At a press briefing last week, the GACL said it was shocked by the decision of the workers to protest over an alleged sale of the company saying there is no such plan to sell the company to the Turkish firm as being alleged by the workers. However, the Company noted that it has just received a proposal which is yet to be considered in a partnership deal, and not one putting the outfit up for sale.
“President Nana Akufo-Addo’s approval to the Ministry of Aviation to engage TAV-Summa Consortium from Turkey as a strategic partner for the management of the GACL is one that is being fashioned in a manner that would see substantial investment into Ghana’s aviation sector and ensure a very viable and liquid GACL which would further enhance the international standard of the sector,” Minister of Aviation, Hon. Joseph Kofi Adda has said at the press briefing last week.
He added that, “The fact of the matter is, the Ghana Airport Company is chocked with this Terminal 3 debt which it has been paying for a long time. Because of that, they are not able to get any extra revenue to undertake other investments.

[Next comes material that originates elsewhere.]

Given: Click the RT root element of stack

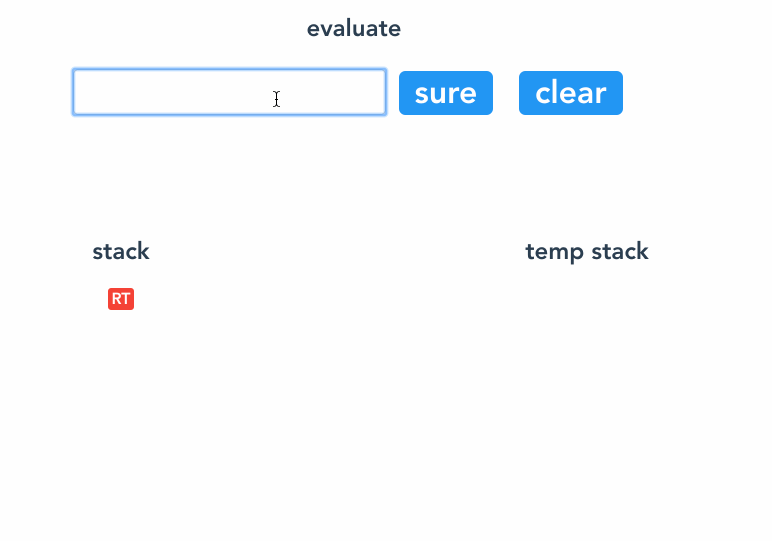Looking at the screenshot, I should pos(121,299).
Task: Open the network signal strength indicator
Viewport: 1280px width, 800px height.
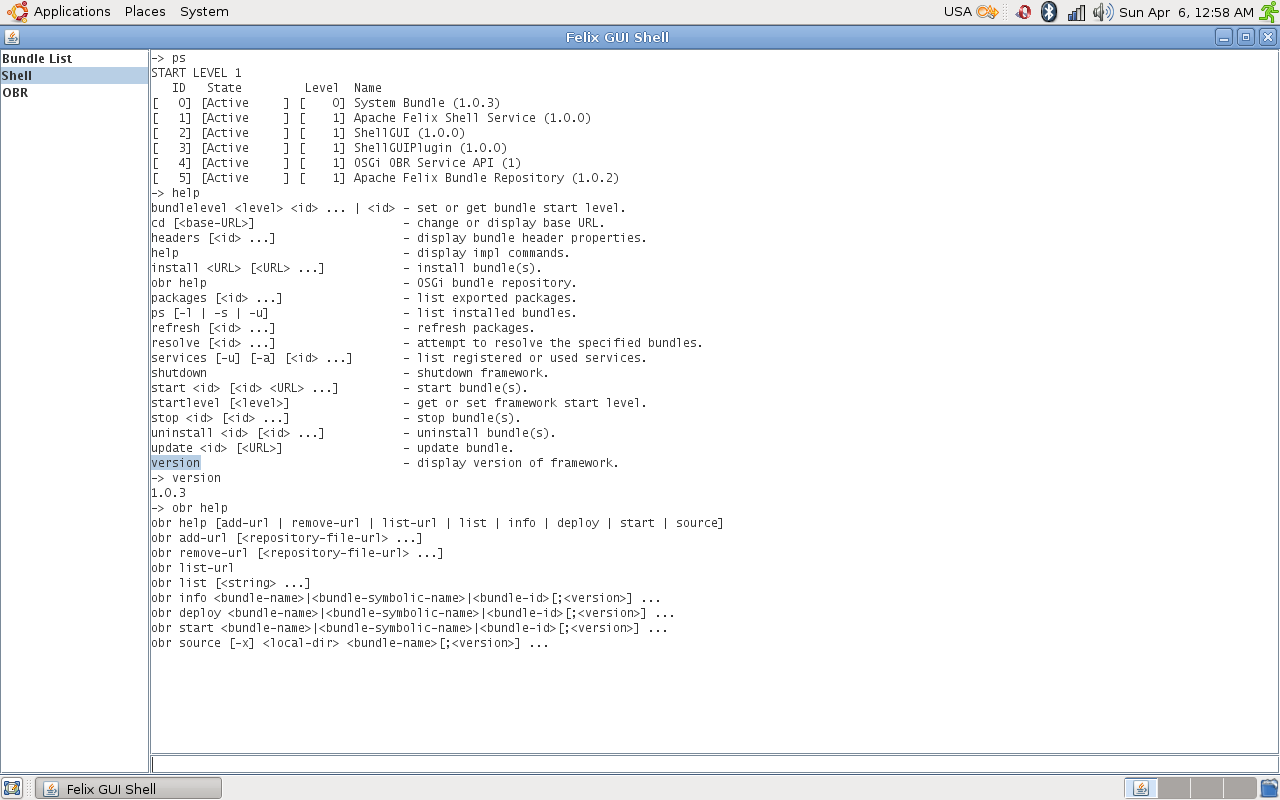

“There is no privatization of the Ghana Airports Company Limited in any way. There is no management take-over of GACL. There is no planned lay-offs or retrenchment or redundancies of any sort in respect of the GACL personnel.”
The aviation minister also noted how COVID-19 has stalled developments in the aviation sector of the country.
“But for COVID-19 and its adverse impact on the Aviation Sector, there would have been more recruitment needed as the expansion works at Kumasi, Tamale and Sunyani are on-going and possible new airports in the Western and Upper East Regions.”
On his part as the managing director of the Ghana Airports Company Limited, Yaw Kwakwa said the protest by the workers union was staged out of malice.
The President has also made it very clear that “we should find a way and make Ghana an aviation hub of the sub-region. We cannot do this unless we expand the infrastructure. With this debt on the back of the Ghana Airport Company, you have to find resources from elsewhere,” Mr. Adda said.
He further outlined the concept note that has been shared with TAV-Summa Consortium to guide them in shaping an offer for government consideration. The concept note begun by looking at the initiation process which concentrates on the scope of work that needs to be done to make Ghana an aviation hub.
The notes, Mr. Adda added go further to talk about the financial, the value for money, component of their proposal and also looks at the strength of the company, accessing their ability to recapitalize the GACL, reshape its current debt status and give the GACL more financial freedom.
“The Key Performance Indicators (KPI) that government would want to commit TAV-Summa Consortium to include, strategic ways to structure communication flow and ensure that all players are aligned to the course,” he said.
“It has been 30 years since Ghana refurbished its runway and it would cost some US$39 million to embark on such an initiative and the Ghana Airport Company does not have that money to do that. With this debt, we cannot even do that. If this company comes, is it something we can push them to do? We are not sure, so we need to negotiate. These are part of the reasons why we need a partnership,” Mr. Kofi Adda said.
He added: “Let me emphasize that airport company management would not be touched, the new ventures that we are going to set up are separate companies; that is if we agree, those are the ones that would now look to manage affairs, perhaps get our own personnel from Airport Company to be part of that. These are things that the union even does not want to listen to and engage us to understand.”
The minister said, the agreement is at its teething stage and nothing concrete has been arrived at and therefore the union of the GACL should be rest assured that their interest and the interest of the country would be paramount.